Rahime hanım, birgün çevresinden bulduğu parayla oğlunu kontrole götürünce, doktorlar tahlil sonuçlarını mucize olarak değerlendirdiler. Allâh, Rahime hanımın duâlarını kabul etmişti. Yavrucuğunun hastalığı iyileşmişti.
10 gün sonra Ankara’dan, hastahaneden aradılar ve hastalığının tekrarlamaması için bir ilaç geldiğini ve bu ilacı mutlaka kullanması gerektiğini söylediler. İlacın fiyatı ise o günkü fiyatlarla yediyüz otuz milyondu. Rahime hanımın, duânın gücüne inanmak istemeyen kocası ise sevinç gözyaşları içinde:
“-Duâ et hanım, senin duâlarınla buluruz inşâallah.” diye çalmadık kapı bırakmadı.
Uzun süredir herkesi kuşatan ekonomik sıkıntılar sebebiyle kimseden ses çıkmadı. Birgün hastahâneden bir hemşire arayıp:
“-Ben sizin için iki yüz milyon topladım, siz ne kadar buldunuz.” dedi.
Hiç bulamadıklarını söyleyince, onlara:
“-Haftaya Cuma gününe kadar tamamlayın, haydi siz de biraz gayret gösterin.” dedi hemşire.
Komşularından bir hanım, bir bilezik bağışlamaya söz vermişti. Sonra bir bahane uydurarak vaz geçti.

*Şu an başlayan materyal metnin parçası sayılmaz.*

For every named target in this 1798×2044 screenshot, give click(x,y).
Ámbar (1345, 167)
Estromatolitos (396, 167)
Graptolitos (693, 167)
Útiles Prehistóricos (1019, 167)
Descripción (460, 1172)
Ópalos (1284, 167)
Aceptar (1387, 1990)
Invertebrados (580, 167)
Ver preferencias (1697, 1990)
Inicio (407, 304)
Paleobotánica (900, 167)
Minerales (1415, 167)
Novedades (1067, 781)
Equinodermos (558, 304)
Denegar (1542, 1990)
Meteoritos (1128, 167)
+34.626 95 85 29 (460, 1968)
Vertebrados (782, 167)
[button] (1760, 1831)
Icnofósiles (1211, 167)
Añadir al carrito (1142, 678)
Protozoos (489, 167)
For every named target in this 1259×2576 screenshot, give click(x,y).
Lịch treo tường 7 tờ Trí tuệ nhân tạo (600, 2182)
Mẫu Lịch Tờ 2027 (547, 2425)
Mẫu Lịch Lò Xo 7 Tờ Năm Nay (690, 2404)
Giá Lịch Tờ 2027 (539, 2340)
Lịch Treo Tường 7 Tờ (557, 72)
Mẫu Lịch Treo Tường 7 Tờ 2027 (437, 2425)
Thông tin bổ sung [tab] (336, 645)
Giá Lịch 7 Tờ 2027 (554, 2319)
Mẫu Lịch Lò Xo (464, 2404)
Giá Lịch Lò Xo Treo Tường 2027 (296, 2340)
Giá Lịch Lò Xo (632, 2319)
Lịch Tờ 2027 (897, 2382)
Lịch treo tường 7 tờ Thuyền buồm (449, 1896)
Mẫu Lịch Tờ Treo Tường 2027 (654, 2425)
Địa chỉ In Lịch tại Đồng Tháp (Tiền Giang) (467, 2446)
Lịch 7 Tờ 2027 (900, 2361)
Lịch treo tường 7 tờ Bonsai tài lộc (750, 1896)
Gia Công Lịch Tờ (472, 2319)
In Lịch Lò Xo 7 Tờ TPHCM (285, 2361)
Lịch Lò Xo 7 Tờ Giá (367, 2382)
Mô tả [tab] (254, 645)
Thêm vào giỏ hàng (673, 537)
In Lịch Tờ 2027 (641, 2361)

Perşembe günü olmuş, hiçbir kuruş bulamamışlardı. Bilezik vermeyi vaad eden komşusu o akşam kendilerine uğradı ve yeni bir teklifte bulundu.
“-Ben oğlumu evlendireceğim, size yardım edemem. Yalnız sizin şu hiç kullanmadığınız çamaşır makinesiyle fırını satın alarak yardım etmiş olayım.” dedi.
“-Kaç para verirsin.” dediklerinde;
“-İkisine 100 milyon veririm!..” dedi.
Rahime hanımın deterjan parası bulup da hiç kullanamadığı bu makineyi; açgözlü komşusu böyle bir zor zamanda, yok fiyatına almak istiyordu. Çaresizlik içinde sattılar. Rahime hanım ağladı, yüreği yanmıştı. Kötü komşusunun, kendilerinin zor günlerini istismâr etmesi gücüne gitmişti.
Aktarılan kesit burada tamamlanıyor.